Manufacturing fitness products can be serious business for entrepreneurs in an age of extreme athletic awareness.
Paul Nicholas invented the Core Flyte while looking for safer stability options for himself and his fitness clients. He started Flyte Fitness with Jeremy Greenberg in 2013.
The success of its main product, the stability trainer, has seen Flyte Fitness flying high – it clocked $US3 million in revenue over three years of operation and is now projecting annual sales of $US2 million for the 2018-2019 financial year.
Coming up with Core Flyte
New York-based Nicholas says while working as a personal trainer, after retiring from playing rugby because of shoulder injuries, he was looking for a safer stability training option for his clients’ workouts as well as his own rehabilitation.
“I knew that stability training was the holy grail for rehabilitating joint injuries and strengthening your core muscles, but the only equipment available for this type of training all had you elevated off the floor, making it somewhat dangerous for a beginner, and there's limited exercises you can perform with them.”
He says he imagined something unstable, “with the ability to roll around the floor freely while you have your hands on them”.
That’s how he came to invent Core Flyte. Nicholas says what makes the product “unique and different from any other gliding, sliding, or rolling product is the BTUs [ball transfer units] plus the low-profile design that provides a safe option for stability training with almost frictionless omni-directional motion.”
Nicholas says Flyte Fitness is the only manufacturer of this product and holds the patents for the Core Flyte device.
Another successful niche fitness product manufacturer, former Navy officer Anthony Richardson, makes the torsion bar, a staple in physical training in the military.
Sydney-based Richardson’s clients include the Royal Australian Navy and the Pentagon.
Among the elite athletes who use Flyte Fitness’ signature product, says Nicholas, are Australian surfer Sally Fitzgibbons, NRL team the Penrith Panthers and Italian tennis star Fabio Fognini.
Cracking the US market
Nicholas, who had previously played rugby union and league for local teams in Nambucca Heads, and rep games for a rugby union mid-far north coast team, says he originally went to New York to play rugby and travel for a few months but decided to stay.
He went on to compete in the New York Golden Gloves, a boxing tournament.

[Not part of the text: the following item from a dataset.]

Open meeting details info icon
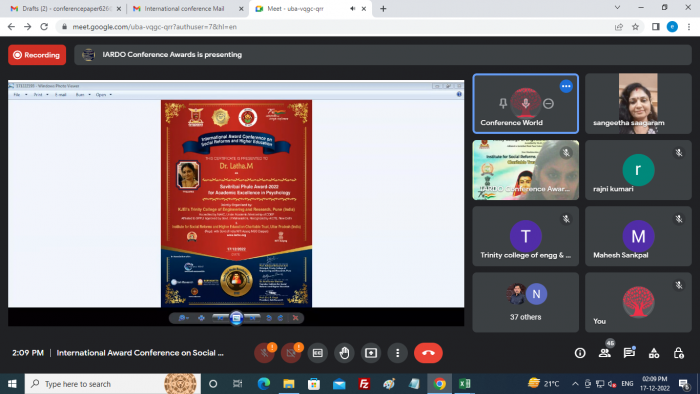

Eventually, he started his own personal training business.
Nicholas says the company’s sales demographics is around 30 per cent to gyms and fitness professionals (team conditioning coaches and personal trainers), and 70 per cent to the average consumer for home workout use.
While the product is available globally, he says the company is selling a lot of units in the US.

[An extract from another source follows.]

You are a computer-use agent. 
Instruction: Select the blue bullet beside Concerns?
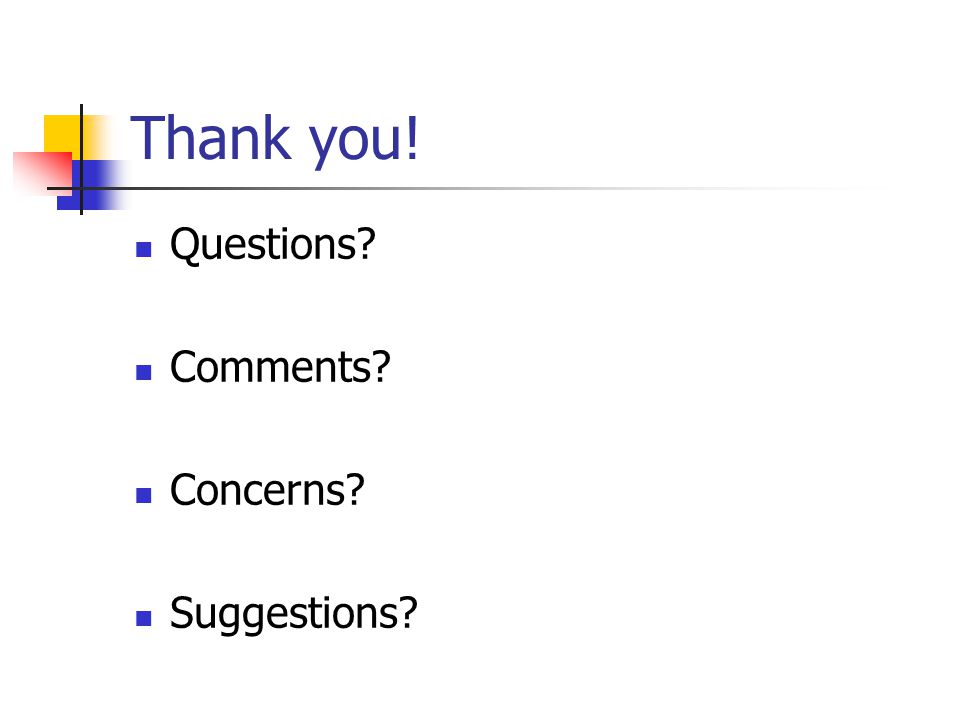[144, 495]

“The product has been very well received by the fitness industry overall,” he says.
“Our customers range from average Joes looking to get in shape, to professional athletes and sport teams looking to optimise their on-field performance and/or use the Core Flytes for rehab or injury prevention exercises.
“There are also a lot of gyms using them for group fitness classes and the list is growing.”
So how did he go about cracking the US market? “We started out with a zero-marketing budget for the first year or so,” Nicholas says.
“Everlast was our first major distribution partner, we also sent a lot of free product samples to NBA/NFL teams as well as social media influencers in the fitness business.
“These things helped us gain credibility for the Core Flyte as a serious training tool from the beginning, and we received plenty of positive feedback through customer testimonials.
“The thing that really made sales take off was when we posted a compilation of videos that our customers had sent us – it showed people of all ages, fitness levels, shapes and sizes using their Core Flytes. It seems that people prefer real customer testimonials from real people, not actors.”
Alternative equipment on the rise
Tegan Haining, who has been a fitness trainer for 10 years, and has had celebrity clients such as David Beckham, Natalie Imbruglia and Jessica Gomes, says equipment that is “multifunctional, easy to use and travel with, could give rise to the next entrepreneurial growth area, in alignment with the current boom of online fitness apps and available programs.
“Being able to take your gym with you anywhere would be highly convenient for many customers.”
Sydney-based Haining says group fitness has boomed all over the world in recent years. She says if customers cannot get to these sessions, the online fitness world has proved popular with stay-at-home mums, gym-phobics, or people who are time poor.
“These people are therefore the ones who are looking for alternative equipment that they can use in the home or on the go.”